Wednesday, 17th March 2010

News from the Guernsey Press

Bombing deaths drove local soldier to join NF campaign

0674043.jpgBritish National Party leader Nick Griffin with some of the party’s supporters outside Burnley Police Station. (0674043)

THE killing of five colleagues in Northern Ireland was the spark for a former soldier to make a one-off payment to the National Front.

At the time the organisation was campaigning to get British troops out and impose the death penalty on members of the IRA so Carl Bougourd and other soldiers paid £6 to join.

Mr Bougourd had joined the army in 1981 as an 18-year-old. Between 1989 and 1991 he was with the Royal Hampshire Regiment in Londonderry. One company used to go to the city on the border side for a month at a time.

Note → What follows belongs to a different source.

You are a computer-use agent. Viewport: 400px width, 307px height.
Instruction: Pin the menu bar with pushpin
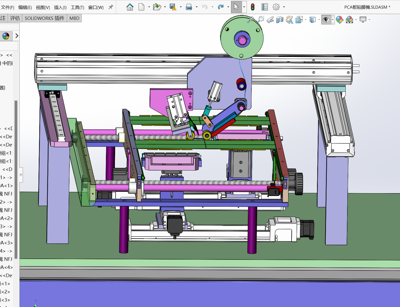point(111,7)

Another battalion used to man three vehicle checkpoints.

‘In October 1990, we were all called to the Buncrana vehicle checkpoint,’ he said. ‘When we got there we found the IRA had driven a car laden with explosives. When the boys had gone out to check, it had exploded, killing five of them and flattening the place.’

Mr Bougourd did not want to expand further on the horrific scene that greeted them, but it had made its mark. It was not long afterwards that he made a one-off payment to the National Front.

Mr Bougourd’s first posting was in Northern Ireland in 1982 where he did a four-month tour.

His army career has also taken him to places such as the Falklands and Berlin. He spent 18 months in Omagh, leaving shortly before a bombing there killed 28 people.